King said he is interested in distributing Tookie's books to Madison youth as a way of fighting Madison's growing gang problem.

"I believe very firmly that the death penalty is a horrific anachronism from an era long past," King said. "We're one of the few western countries who continue to execute minors, people who are mentally retarded.

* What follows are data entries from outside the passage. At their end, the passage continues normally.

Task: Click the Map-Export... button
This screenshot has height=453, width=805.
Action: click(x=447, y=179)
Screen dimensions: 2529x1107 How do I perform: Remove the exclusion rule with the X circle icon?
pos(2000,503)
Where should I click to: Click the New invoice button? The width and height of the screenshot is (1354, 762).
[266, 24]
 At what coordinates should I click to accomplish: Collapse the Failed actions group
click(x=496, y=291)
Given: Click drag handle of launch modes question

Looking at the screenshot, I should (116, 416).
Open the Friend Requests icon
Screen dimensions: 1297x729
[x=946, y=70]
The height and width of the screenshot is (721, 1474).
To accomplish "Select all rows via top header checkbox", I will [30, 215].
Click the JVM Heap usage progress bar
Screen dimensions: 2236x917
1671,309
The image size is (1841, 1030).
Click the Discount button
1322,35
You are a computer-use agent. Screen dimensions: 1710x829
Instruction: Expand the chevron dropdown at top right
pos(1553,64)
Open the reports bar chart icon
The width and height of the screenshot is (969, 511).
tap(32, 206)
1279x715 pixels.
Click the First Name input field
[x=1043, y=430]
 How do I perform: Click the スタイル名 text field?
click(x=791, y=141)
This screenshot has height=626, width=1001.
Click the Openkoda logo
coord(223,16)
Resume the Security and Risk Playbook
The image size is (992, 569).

Even executing a guilty man is still state-sanctioned murder."

University of Wisconsin sociology professor Michael Bell also spoke in opposition to William's execution.

"Justice is supposed to be blind to who the accused is socially," Bell said. "Looking at the overrepresentation of minorities amongst the arrested, sentenced and the severity of their sentences, we know justice is not blind, nor was it blind in the trial of Tookie Williams."

Sims said that although CALL may fail in its immediate goal of receiving clemency for Williams, the group's ultimate goal is the abolition of the death penalty.

"The death penalty has been around since the beginning of time and people still commit murder," Sims said. "As long as you have rich and poor, you're going to have people who try to survive by any means, and sometimes that's violent."

CALL is planning to hold viewings of the movie "Redemption," a film about William's life starring Jamie Foxx, and to build for the Campaign to End the Death Penalty's national day of action Nov. 30.

The group formed after Alpha Phi Alpha Inc. fraternity sponsored a trip to Washington D.C. for the "Millions More March" Oct. 15, a demonstration calling for civil rights and black unity.

"It's legal lynching," Alpha Phi Alpha member Reggie Cribbs said. "Tookie has turned his life around … he's done everything he can to correct those wrongs and yet they still sentence him to death."